The Government is preparing the ground for a climbdown over proposals to cap charges on stakeholder savings products at 1 per cent. Ministers are expected to announce shortly that the plan has been junked, along with other key elements of the Ron Sandler proposals for a suite of cheap and cheerful savings products that could be bought off the shelf without the need for costly advice.

Instead, the Treasury will concede what the savings industry has been saying all along ­ that it is just not possible to provide these products on the non-existent margins the 1 per cent cap would allow. Part of the reason for this is the Government itself, which has so hedged the industry around with regulatory safeguards against mis-selling that it has hugely inflated the cost of all savings products. From Standard Life to Prudential, many of our leading life assurers are turning their backs on the British market and going overseas to seek expansion opportunities.

Labour started with good enough intentions and ideas for closing the savings gap, but the truth is that ministers have made a complete horlicks of the job. Things are now a good deal worse than they were seven years ago, with the industry in almost open rebellion over the oppression of government imposed regulation and price capping.

The original stakeholder pension has been a disaster, selling in such small numbers that it scarcely registers in the official savings figures at all. To the extent that stakeholder pensions have been bought by low paid workers, the original target market, the Government could reasonably be accused of mis-selling, as the effect is only to deprive these savers of the state benefit they would otherwise have been entitled to.

Similar flaws looked set to bedevil the Sandler suite of simplified savings products. In today's compensation fuelled environment, it would be madness to sell any long-term savings product without adequate health warnings or advice as to suitability. The Government has so disincentivised the process of savings with means tested pension credits that for many it is not worth saving at all.

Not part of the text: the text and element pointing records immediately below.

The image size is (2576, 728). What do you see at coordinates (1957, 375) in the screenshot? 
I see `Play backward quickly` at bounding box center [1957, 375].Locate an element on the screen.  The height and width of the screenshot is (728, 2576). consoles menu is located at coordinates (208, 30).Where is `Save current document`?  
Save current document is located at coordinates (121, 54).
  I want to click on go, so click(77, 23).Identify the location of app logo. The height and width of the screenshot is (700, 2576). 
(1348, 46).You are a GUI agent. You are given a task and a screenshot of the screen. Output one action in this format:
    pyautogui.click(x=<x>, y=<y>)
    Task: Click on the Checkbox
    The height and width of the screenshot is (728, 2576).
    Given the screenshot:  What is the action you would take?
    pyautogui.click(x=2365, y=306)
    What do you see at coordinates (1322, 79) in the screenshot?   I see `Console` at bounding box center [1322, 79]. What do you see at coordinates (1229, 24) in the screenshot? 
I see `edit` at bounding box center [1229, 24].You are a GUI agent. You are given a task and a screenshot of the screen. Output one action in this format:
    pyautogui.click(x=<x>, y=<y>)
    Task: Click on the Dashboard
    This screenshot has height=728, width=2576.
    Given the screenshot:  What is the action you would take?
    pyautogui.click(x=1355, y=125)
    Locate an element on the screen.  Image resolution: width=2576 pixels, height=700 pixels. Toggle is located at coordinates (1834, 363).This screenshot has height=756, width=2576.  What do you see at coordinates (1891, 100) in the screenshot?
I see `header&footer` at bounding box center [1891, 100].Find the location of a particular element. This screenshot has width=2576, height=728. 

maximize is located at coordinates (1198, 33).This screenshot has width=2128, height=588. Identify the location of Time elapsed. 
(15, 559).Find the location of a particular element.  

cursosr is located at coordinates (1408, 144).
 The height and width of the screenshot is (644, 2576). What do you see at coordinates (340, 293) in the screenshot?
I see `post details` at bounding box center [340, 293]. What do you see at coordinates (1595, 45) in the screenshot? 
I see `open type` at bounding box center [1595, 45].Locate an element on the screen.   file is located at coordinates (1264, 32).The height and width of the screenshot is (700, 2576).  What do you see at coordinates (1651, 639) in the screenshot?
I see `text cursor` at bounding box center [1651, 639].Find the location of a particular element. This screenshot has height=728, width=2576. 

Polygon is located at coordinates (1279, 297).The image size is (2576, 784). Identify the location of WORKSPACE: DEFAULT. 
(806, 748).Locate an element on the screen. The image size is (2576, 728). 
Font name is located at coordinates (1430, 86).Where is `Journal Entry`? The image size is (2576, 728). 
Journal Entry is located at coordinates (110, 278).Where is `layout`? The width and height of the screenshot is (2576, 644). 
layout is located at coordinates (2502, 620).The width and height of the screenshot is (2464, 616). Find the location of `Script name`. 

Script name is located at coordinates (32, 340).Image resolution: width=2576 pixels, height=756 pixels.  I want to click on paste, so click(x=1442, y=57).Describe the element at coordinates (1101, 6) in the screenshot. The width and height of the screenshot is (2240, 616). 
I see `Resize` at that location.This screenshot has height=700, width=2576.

The Government's stated aim when it came to power was to raise the amount of private pension provision to 60 per cent of the total. Seven years later and this ambition looks little more than fantasy. Instead, Government policy ­ from the abolition of the tax credit on dividends to the ever-growing mountain of rules and regulations that surround all aspects of savings ­ has served only to damage the industry further.

Belatedly, ministers are waking up to the demographic crisis that lies in wait for future generations. The Pensions Commission under the former CBI director-general Adair Turner is the best hope yet of a considered public policy response to the long term savings problem. But don't hold your breath. The Government has so far succeeded only in making it harder and more expensive to save voluntarily. Goodness knows what sort of a mess it's going to get us all into when it finally bites the bullet and introduces the notion of compulsion.

Barclays old guard

I'm picking up more mutterings of discontent in the Barclays hierarchy, where the chairman, Sir Peter Middleton, continues to rule the roost nearly a year after announcing his successor. This is to be Matt Barrett, the present chief executive, yet under the present timetable, Sir Peter isn't due to retire until the end of the year. Given the choice, he'd stay even longer. It's become one of the longest handovers in history, to the intense frustration and embarrassment of both Mr Barrett and the man who will step into his shoes as chief executive, John Varley. Yet I gather the logjam may finally be about to break. Expect news that Sir Peter has agreed to stand aside by the time of the interims in August.